Woody Allen's latest film certainly proves one thing, over and over again: It's not interesting to watch an ensemble drama about imbeciles. You can throw great actors at the script, make sure your lighting team is punctual and professional, but if the end product celebrates the foibles of idiots, what are you left with? You're left with nothing. The acting is clearly top-notch, but there isn't one character to emotionally invest in, not one person who comes on screen that makes you think, "Ah, what will this wild card get up to next?" In making a film about "real life" Woody Allen has stocked his film with the unremarkable and irredeemable. Fiddlesticks.
Naomi Watts is unhappily married to Josh Brolin.

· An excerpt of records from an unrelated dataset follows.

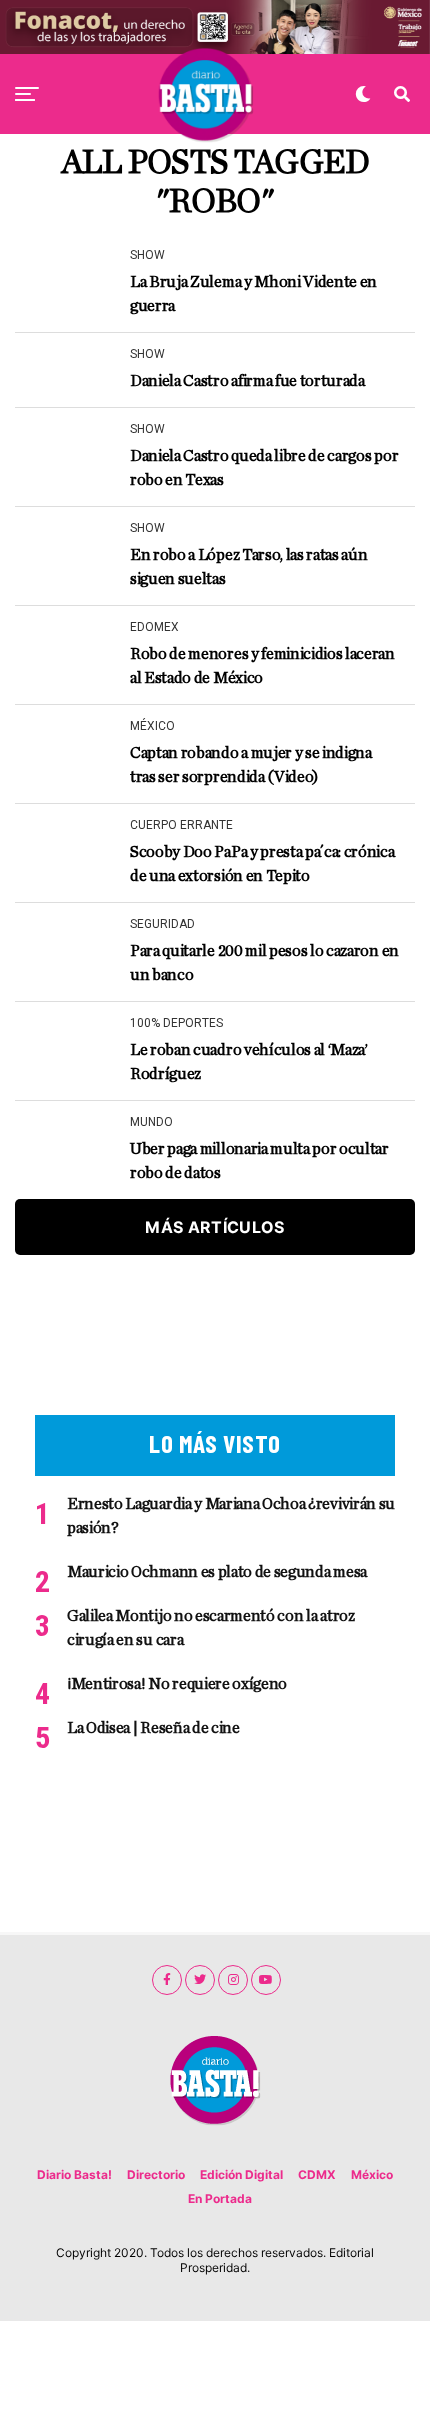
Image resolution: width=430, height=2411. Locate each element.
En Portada (220, 2198)
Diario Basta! (74, 2174)
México (372, 2174)
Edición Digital (241, 2174)
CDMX (317, 2174)
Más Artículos (214, 1227)
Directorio (156, 2174)
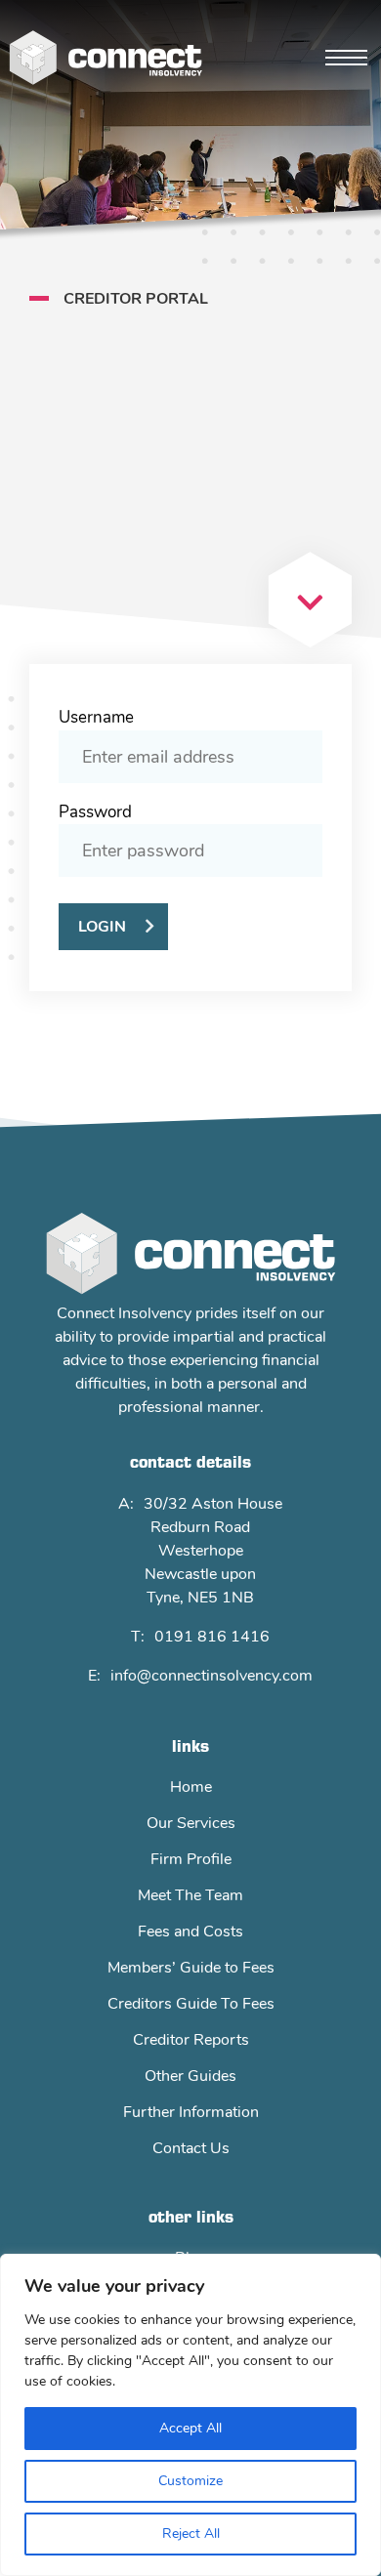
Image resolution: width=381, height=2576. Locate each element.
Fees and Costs (190, 1931)
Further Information (191, 2112)
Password (95, 812)
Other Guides (190, 2076)
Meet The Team (190, 1895)
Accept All (190, 2428)
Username (96, 717)
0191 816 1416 (212, 1636)
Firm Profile (191, 1859)
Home (191, 1787)
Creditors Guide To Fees (191, 2004)
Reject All (191, 2533)
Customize (190, 2481)
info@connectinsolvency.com (211, 1675)
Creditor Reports (191, 2040)
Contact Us (191, 2148)
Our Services (191, 1823)
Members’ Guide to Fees (191, 1967)
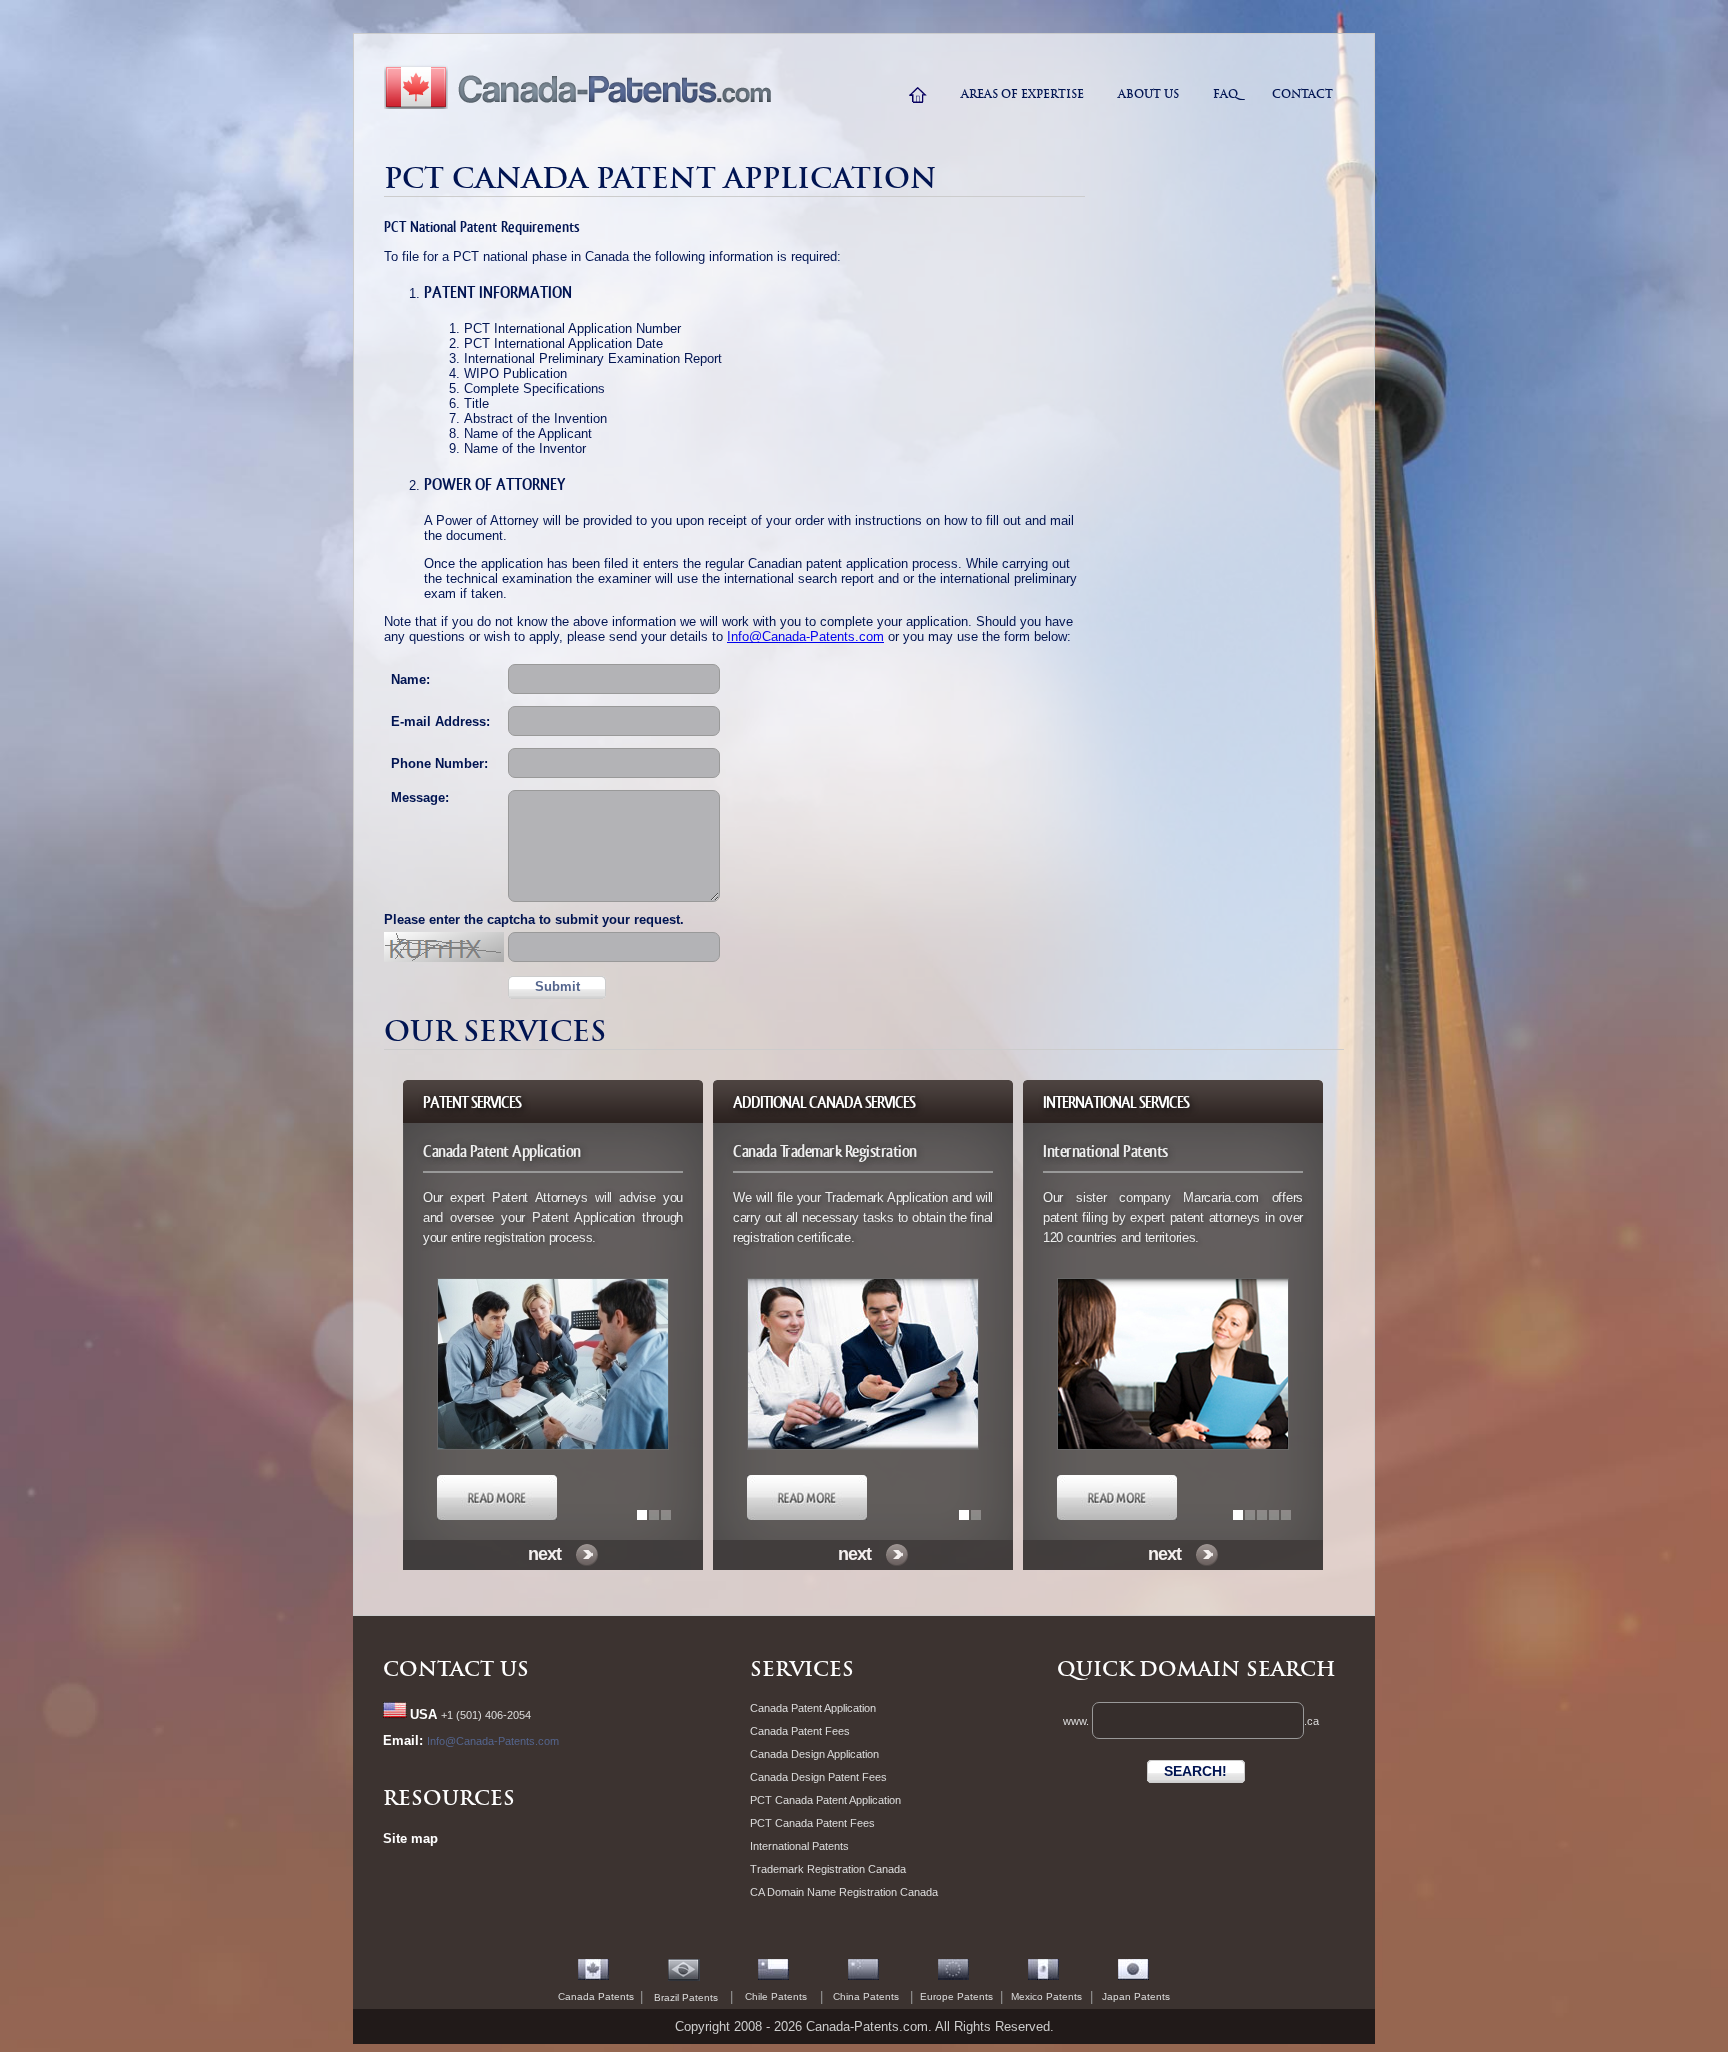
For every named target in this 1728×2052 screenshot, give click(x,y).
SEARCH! (1195, 1771)
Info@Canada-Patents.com (805, 636)
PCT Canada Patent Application (825, 1800)
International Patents (799, 1846)
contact (1302, 94)
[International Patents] (1117, 1516)
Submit (557, 986)
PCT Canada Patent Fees (812, 1823)
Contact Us (456, 1669)
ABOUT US (1148, 94)
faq (1225, 94)
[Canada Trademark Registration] (807, 1516)
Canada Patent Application (813, 1708)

She's the assistant to Antonio Banderas, who runs an art gallery, who is also unhappily married. Watts' mother, played by Gemma Jones, is recently separated from her husband, played by Anthony Hopkins. They were unhappily married. Freida Pinto lives across the street from Brolin and Watts, and she's engaged ... but she might be having problems in her relationship. That's four examples of co-mingling, none of which are happy. But wait! If you wait long enough, at least three more relationships within the aforementioned groupings will go sour. Something to look forward to!
The issue here is not that stories of emotional trauma can't be interesting or well done, the issue here is that you want to see these people in psychic pain, because they all make all the wrong choices. To cheer for these rubes would be to cheer for the fool who runs onto the field at a sporting event. He just wants attention, only he doesn't know how to get it, or the appropriate format to get it in. That's every single person in this movie, so how can you pull for them? To root for these clueless folk is a bridge too far for even the most empathetic audience member.
In fairness, there a few moments of wry humor presented in You Will Meet a Tall Dark Stranger, and credit must be given on that front. The film seems like Arrested Development gone dramatic, up to and including a central character saying, "I've made a huge mistake." The acting is technically proficient; Watts, Brolin, and Lucy Punch do their absolute best with middling material. Sadly, that's not enough to save the day. At 98 minutes, it's too long by half, as we don't need more than a few minutes in the company of a person flailing about, wildly gesticulating, and forgetting to intake oxygen to know we should call for help. Then we should get back to living our lives.